Tallant seemed to have guessed right about the riot, there were people running by outside toward a commotion at the lower end of the street where the native shanties clustered. McCullough saw a man he knew from the job. "Hey, George," he called, "you got time to do a little favor?" He explained about Tallant.

The man had not yet been in any fighting, he was simply curious about what was going on, and this was part of it. "Sure, John," he said. "Be glad to."

They helped Tallant into the truck. George backed it out into the street on manual. "What's the dispensary coordinates?" he asked.

"Three-two-three, oh-one-five, local," Tallant told him.

George pushed the keys and they started off toward town.
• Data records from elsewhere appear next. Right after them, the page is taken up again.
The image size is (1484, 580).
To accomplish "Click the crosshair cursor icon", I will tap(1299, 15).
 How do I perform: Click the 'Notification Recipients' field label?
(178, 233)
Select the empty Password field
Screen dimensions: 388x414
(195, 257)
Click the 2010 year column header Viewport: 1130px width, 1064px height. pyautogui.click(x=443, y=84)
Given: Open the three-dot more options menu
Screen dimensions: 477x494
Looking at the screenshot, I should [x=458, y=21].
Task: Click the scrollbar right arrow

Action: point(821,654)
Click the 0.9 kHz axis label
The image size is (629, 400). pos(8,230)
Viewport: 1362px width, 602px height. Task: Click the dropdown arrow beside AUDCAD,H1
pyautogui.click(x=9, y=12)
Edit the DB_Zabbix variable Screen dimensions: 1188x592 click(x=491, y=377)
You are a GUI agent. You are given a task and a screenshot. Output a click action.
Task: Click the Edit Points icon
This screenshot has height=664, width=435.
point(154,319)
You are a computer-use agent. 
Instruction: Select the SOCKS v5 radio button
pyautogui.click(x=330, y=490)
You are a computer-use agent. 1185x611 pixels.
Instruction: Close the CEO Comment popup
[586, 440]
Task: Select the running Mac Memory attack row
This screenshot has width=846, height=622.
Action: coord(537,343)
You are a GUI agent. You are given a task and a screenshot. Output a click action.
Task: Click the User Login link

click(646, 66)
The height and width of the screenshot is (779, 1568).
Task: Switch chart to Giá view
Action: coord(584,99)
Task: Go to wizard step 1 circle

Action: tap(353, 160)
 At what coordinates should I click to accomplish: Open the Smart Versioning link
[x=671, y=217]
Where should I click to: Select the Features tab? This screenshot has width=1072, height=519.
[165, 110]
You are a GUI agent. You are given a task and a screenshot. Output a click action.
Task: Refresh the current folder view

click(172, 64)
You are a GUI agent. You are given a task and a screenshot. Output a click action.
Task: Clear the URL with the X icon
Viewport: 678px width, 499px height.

McCullough turned to see what he could make out of the excitement at the other end of the street. There were two columns of smoke billowing up now, and scattered shots. Two men came back up the street helping another with his trouser leg split away and a bloody bandage about his thigh.

"What's it all about, John?" A man called across the street to him.

"Don't know. Fighting with the natives, I guess. Henry Watts and some other fellows chased a couple of them down there. Looks like they mean to clean the whole bunch out."

"Dammit, that's not right," the man across the street said. "The natives got a right to live too, they had a village here before we came. Somebody ought to do something about it."

"Pete Tallant just went into town to tell the marshal."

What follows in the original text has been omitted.